1.5 Shift Instructions

Shift instructions move all the bits in a register left or right by a specified number of positions. They’re essential for efficient arithmetic operations and bit manipulation.

1.5.1 Why Shift Instructions Matter

Shifting left by \(n\) positions is equivalent to multiplying by \(2^n\). Shifting right by \(n\) positions is equivalent to dividing by \(2^n\) (for unsigned or positive numbers). Since shift operations are typically faster than multiplication or division instructions, they’re used for performance optimization.

Example: \(20 \times 2^3 = 20 \times 8 = 160\)

In binary: \((00010100)_2 \times 2^3 = (10100000)_2\)

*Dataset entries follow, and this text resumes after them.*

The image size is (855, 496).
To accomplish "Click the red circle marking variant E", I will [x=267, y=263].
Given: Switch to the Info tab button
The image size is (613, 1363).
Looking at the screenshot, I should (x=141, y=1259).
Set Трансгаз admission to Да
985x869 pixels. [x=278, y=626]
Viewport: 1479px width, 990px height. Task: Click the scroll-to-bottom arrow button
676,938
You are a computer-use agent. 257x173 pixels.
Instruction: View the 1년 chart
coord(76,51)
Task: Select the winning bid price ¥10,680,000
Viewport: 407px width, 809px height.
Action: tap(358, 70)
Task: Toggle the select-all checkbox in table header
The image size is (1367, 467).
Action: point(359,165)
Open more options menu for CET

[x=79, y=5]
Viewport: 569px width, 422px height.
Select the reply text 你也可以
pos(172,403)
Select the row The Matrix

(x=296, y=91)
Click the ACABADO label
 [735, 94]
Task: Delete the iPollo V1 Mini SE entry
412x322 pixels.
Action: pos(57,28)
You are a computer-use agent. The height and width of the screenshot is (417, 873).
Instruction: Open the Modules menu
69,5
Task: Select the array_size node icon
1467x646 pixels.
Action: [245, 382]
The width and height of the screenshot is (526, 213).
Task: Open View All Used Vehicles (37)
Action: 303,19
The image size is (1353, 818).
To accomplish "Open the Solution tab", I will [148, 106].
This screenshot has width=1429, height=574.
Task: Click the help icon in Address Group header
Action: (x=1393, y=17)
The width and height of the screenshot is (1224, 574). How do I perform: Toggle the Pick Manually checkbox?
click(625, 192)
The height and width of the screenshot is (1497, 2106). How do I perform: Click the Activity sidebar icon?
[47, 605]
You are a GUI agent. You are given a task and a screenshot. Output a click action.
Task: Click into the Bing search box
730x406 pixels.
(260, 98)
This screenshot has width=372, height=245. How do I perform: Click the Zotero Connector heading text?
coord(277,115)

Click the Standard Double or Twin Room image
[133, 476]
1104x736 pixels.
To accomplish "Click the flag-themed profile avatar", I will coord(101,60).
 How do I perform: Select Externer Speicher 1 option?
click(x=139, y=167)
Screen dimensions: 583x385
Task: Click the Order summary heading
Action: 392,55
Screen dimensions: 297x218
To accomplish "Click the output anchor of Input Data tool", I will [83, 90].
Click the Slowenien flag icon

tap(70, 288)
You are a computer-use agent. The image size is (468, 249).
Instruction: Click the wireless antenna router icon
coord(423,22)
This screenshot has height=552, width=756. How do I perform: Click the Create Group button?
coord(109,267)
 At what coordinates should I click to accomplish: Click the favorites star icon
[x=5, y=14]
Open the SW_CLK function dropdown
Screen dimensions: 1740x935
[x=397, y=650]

This is equivalent to shifting 00010100 left by 3 positions.

1.5.2 Shift Left

• sll rd, rs1, rs2: Shift Left Logical — shifts rs1 left by the number of positions specified in rs2 (only lower 5 bits used), storing result in rd. Zeros fill the vacated positions on the right.
• slli rd, rs1, shamt: Shift Left Logical Immediate — shifts rs1 left by the immediate value shamt (0-31).

Example: slli t0, t0, 3 shifts t0 left by 3 bits (multiplies by 8).

1.5.3 Shift Right

• srl rd, rs1, rs2: Shift Right Logical — shifts rs1 right by rs2 positions. Zeros fill the vacated positions on the left. Used for unsigned division.
• srli rd, rs1, shamt: Shift Right Logical Immediate
• sra rd, rs1, rs2: Shift Right Arithmetic — shifts right but preserves the sign bit (copies the leftmost bit into vacated positions). Used for signed division.
• srai rd, rs1, shamt: Shift Right Arithmetic Immediate

Example: srli t0, t0, 4 shifts t0 right by 4 bits (divides by 16 for unsigned values).

1.6 Pseudo Instructions

Pseudo instructions are assembly mnemonics that don’t correspond to actual RISC-V machine instructions. Instead, the assembler translates them into one or more real instructions. They make code more readable and easier to write.

Common pseudo instructions:

• mv rd, rs: Move — copies rs to rd. Implemented as addi rd, rs, 0
• li rd, imm: Load Immediate — loads a constant into rd. Implemented as addi rd, zero, imm (for small values)
• nop: No Operation — does nothing. Implemented as addi zero, zero, 0
• j label: Jump — unconditional jump. Implemented as jal zero, label
• ret: Return — return from function. Implemented as jalr zero, 0(ra)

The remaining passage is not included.